Zweimal im Jahr demonstriere die USA ihre „Großzügigkeit“, erzählt Markus Rindt, und öffne das Tor für genau 180 Sekunden. Eine unvorstellbare Demütigung: „Dafür muss man sich bewerben, insgesamt werden sechs Personen ausgewählt, die sich genau diese 180 Sekunden lang in die Arme nehmen können.“

Der Name Friendship Park sei nicht ironisch, sondern tatsächlich so gemeint. Mit wirklichen Begegnungen habe das aber nichts zu tun, so Rindt, denn dort herrsche fast eine größere Isolation als im Gefängnis. „Und trotzdem soll es nur ein sein Vorgeschmack auf das, was da noch kommen soll!“

Wenn an solch einem Ort ein Orchester aus Deutschland auftritt, dessen Mitglieder überwiegend mit dem Hintergrund der deutsch-deutschen Teilung aufgewachsen sind, ist das ein Novum. Dass sie nun mexikanische und US-Musiker mit im Boot haben, dürfte ein Fanal werden.
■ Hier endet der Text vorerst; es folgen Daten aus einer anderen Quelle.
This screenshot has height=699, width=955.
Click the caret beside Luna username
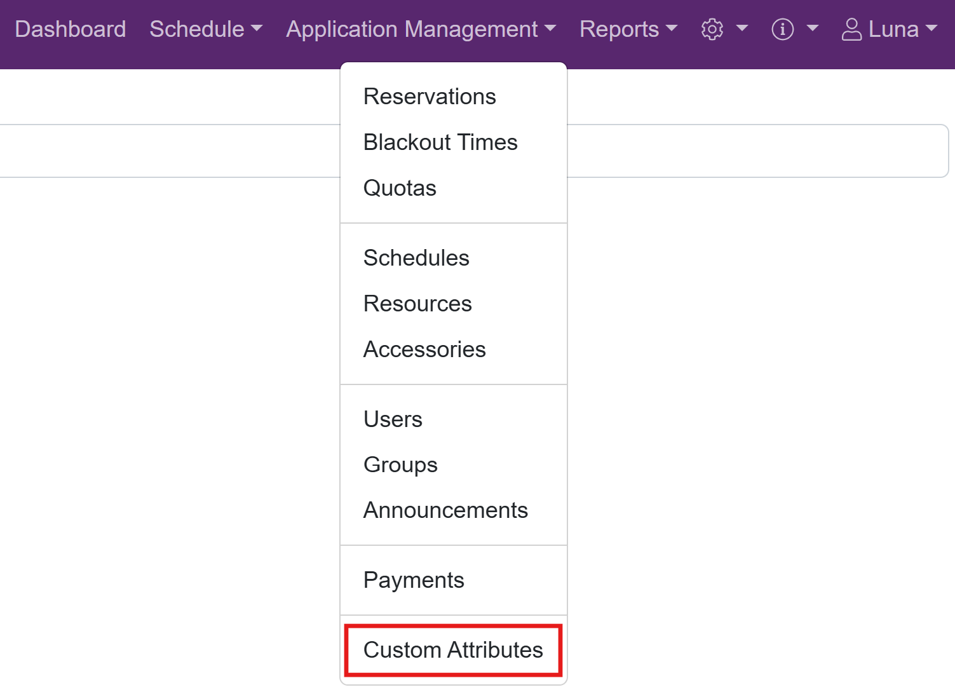pos(931,29)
Denn: „Auch die Barrieren, die Ungarn errichtet, die Grenze zwischen der Türkei und Syrien, die Sperren in Marokko – all das verurteilen wir absolut!“ Die Dresdner Sinfoniker, deren musikalische Projekte seit Jahren mit gesellschaftspolitischen Ambitionen verbunden sind, wollen darauf aufmerksam machen, wie sehr die Menschen leiden, insbesondere jene, die vor Krieg und Elend fliehen mussten. „Sie sind aber schon nicht mehr so präsent in den Medien, dass es die breite Masse erreicht“, konstatiert Markus Rindt. „Allwöchentlich ertrinken zahllose Menschen im Mittelmeer – die Dunkelziffer ist unbekannt –, aber Europa schottet sich immer mehr ab, hat Angst vor dem Anderen.“ Angesichts dieser Tatsachen sei es an der Zeit, an den Satz von Ronald Reagan zu erinnern: „Mister Gorbatschow, tear down this wall!“ Die Dresdner Sinfoniker haben ihn zum Titel für ihr grenzüberschreitendes Vorhaben gemacht.